Who this tends to apply to
This structure applies most directly to buyers in a specific bind: enough equity in a current home to make the math work, a competitive local market where a contingent offer (one dependent on selling first) is less attractive to sellers, and a need to move quickly on a new purchase. It’s less relevant for first-time buyers, who don’t have an existing home’s equity to borrow against, and it tends to be more common in markets where sellers strongly prefer offers that aren’t contingent on another sale.
How it compares to the alternative
The main alternative to a bridge loan is a contingent offer — making an offer on a new home conditional on successfully selling the current one first.
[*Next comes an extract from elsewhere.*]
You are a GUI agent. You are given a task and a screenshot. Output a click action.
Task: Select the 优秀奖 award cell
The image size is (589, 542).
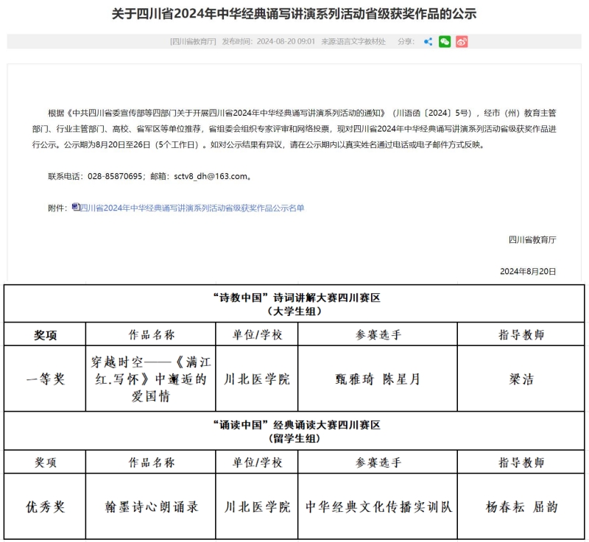(x=44, y=507)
A contingent offer avoids taking on short-term debt but can be a weaker offer in a competitive market, since sellers may prefer a buyer without that condition attached. A bridge loan effectively removes the contingency by providing cash upfront, at the cost of extra interest and fees, and the risk that the current home takes longer to sell than expected, which extends how long the borrower carries both the bridge loan and the new mortgage.
A common mistake
A common mistake is underestimating how long the current home might take to sell, which extends the period of paying for a bridge loan on top of a new mortgage payment, sometimes alongside the old mortgage too if it hasn’t been paid off yet. Because carrying multiple loan payments at once can strain a budget and affect how a lender views a borrower’s debt-to-income ratio on the new mortgage, it’s worth thinking through a realistic, even conservative, timeline for the sale rather than assuming the best-case scenario.
What to weigh
A bridge loan solves a specific, timing-related problem — needing funds from a home that hasn’t sold yet — at the cost of higher short-term borrowing expenses and the risk of an uncertain sale timeline. Because terms, availability, and typical costs vary by lender and local market conditions, and because carrying two properties’ worth of financing is a meaningful commitment, it’s worth weighing the realistic range of outcomes rather than assuming the fastest-case scenario will happen.